Admittedly, living in that tension between the Gospel and the world around us can be exhausting. And we need regular respite and rest. We go on vacations to get away from it all. (And speaking personally, I’m very grateful for my recent trip to Greece.) Sometimes, we turn to books or to movies or to music to escape the tension of daily life. And, of course, we turn to the church as a place of refuge, as well we should. But with such refuges comes temptation. We are tempted to hide ourselves in our refuge, wherever it may be, and to stay there. We imagine how nice it would be to stay on that Greek island and never come back, or how we might just read and read and read and never have to deal with the messiness of real life. And with the ready advent of MP3 players and streaming video, we have constant access to soothing music and entertaining films to anesthetize and numb us.

But we are not meant to be permanently numb; we are meant to be out and about in the world doing God’s business. Jesus reminds us in his high-priestly prayer that, just as the Father sent him into the world, so he is sending his disciples. This world of fallen and sinful humanity is where we have been sent to serve. It is the locus of our mission. The world desperately needs to hear the message of Jesus Christ, so that it can cease to be the “world” and instead become the Kingdom.

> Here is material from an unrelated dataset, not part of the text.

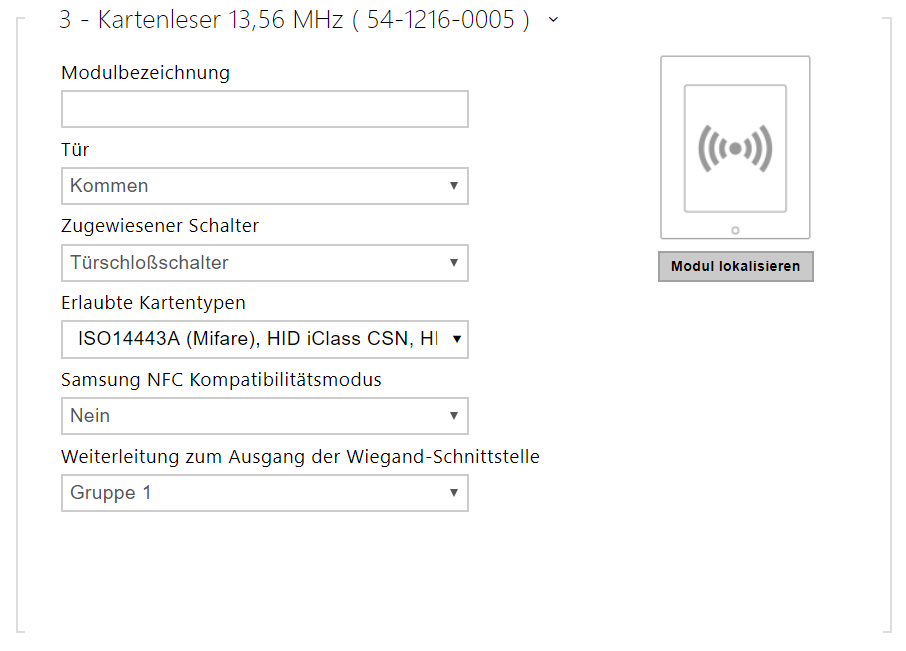Collapse the Kartenleser 13,56 MHz section chevron
This screenshot has width=906, height=651.
click(554, 19)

This mission to bring Good News to a world that does not always receive the message, or welcome the messenger, can be daunting. It can be terrifying! (I can only imagine what prison ministry must be like.) But we are not without means. And we are not on our own. Jesus prays that his disciples may be sanctified in the Truth, that same Truth which is the Incarnate Word, Jesus himself. He declares that he has revealed God’s Name to his disciples; in other words, he has manifested to them the true nature of the Divine. And he prays that his apostles to the world may be protected from the Evil One, who would tempt them to retreat and hide themselves in their refuges forever.

Communion bread and wine

Communion bread and wine

We too are sent into the world with a mission. We too know the true nature of God. And that nature is Love. So come to the Holy Table for refreshment, then take a deep breath and go back into the world and proclaim God’s love to the hurting, and hurtful, people you encounter each and every day of your life. Go into the world, in the assurance that you belong to God. Go, in the sure and certain knowledge that our Ascended Lord continues to pray to the Father on your behalf. Go, knowing that you were sanctified in the Truth at your baptism and that your consecration as a priestly people has been renewed at this very Eucharist.